Bo Winegard and Noah Carl have an interesting piece in Quillette, a review of the book Superior: The Return of Race Science written by Angela Saini. Pared down to its essentials, the review suggests that Saini has not divorced political correctness from a discussion of group differences in the human genetic inheritance.

Angela Saini’s new book, Superior, is a cautionary tale about the historical legacy, and putative return, of what she calls “race science.” As far as we can determine, there are four main theses running through the book:
  • ‘Race’ is not a meaningful biological category
  • Genes can only contribute to population differences on certain “superficial” traits
  • Studying whether genes might contribute to population differences on non-superficial traits is tantamount to “scientific racism”
  • Almost everyone interested in whether genes might contribute to population differences on these other traits is a “scientific racist”
To be blunt, we disagree with all four of Saini’s main theses, as we shall explain in this article. (Note that since the book is quite poorly structured, and in some places contradictory, it is not always easy to discern what Saini is or is not asserting. Nonetheless, we believe that the four propositions above comprise a fair summary of her main arguments.)

Winegard and Carl give their own summary of the situation, a summary which also encapsulates the problems we have with political correctness in this field.
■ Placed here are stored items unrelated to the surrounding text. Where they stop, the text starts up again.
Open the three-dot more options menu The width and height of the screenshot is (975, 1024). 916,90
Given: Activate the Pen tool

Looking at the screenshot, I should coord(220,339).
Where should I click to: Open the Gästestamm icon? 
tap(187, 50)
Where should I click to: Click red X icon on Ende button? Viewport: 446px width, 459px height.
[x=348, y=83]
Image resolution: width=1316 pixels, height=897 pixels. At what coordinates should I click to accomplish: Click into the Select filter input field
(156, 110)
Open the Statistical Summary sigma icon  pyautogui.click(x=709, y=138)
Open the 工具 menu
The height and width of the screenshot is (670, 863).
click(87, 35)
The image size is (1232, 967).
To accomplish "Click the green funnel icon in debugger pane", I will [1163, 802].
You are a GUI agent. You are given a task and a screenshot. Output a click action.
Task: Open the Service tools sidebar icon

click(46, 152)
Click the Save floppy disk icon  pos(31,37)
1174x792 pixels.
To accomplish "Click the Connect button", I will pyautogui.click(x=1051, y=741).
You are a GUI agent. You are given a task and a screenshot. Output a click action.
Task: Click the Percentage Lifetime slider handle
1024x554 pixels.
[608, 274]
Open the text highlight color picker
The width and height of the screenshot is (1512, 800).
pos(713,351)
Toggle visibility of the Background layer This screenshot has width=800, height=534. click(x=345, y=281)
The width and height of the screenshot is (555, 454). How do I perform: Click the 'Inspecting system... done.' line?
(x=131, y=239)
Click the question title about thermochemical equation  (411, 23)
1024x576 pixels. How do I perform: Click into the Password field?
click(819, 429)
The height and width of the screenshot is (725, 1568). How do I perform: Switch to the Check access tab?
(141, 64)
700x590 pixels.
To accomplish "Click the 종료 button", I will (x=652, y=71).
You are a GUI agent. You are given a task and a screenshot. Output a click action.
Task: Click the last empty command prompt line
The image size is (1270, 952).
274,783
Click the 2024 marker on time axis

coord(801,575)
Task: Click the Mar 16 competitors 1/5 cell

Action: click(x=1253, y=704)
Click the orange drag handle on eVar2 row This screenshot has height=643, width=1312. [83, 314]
A more plausible conception of race, one that is consistent with how careful philosophers and geneticists use the term, recognises that:

  • When humans began leaving Africa around 75,000 years ago, they dispersed across a much greater range of environments than they had previously inhabited.
  • The humans that settled in different geographic regions subsequently came under different selection pressures (e.g. temperature, seasonality, altitude).
  • Natural barriers such as oceans (e.g. the Atlantic), deserts (e.g. the Sahara) and mountain ranges (e.g. the Himalayas) impeded gene flow between different populations for substantial periods of time.
  • When there is limited gene flow between populations that have come under different selection pressures, we would expect them to gradually diverge from one another over via the processes of genetic drift and natural selection.

The piece is quite long but well worth reading.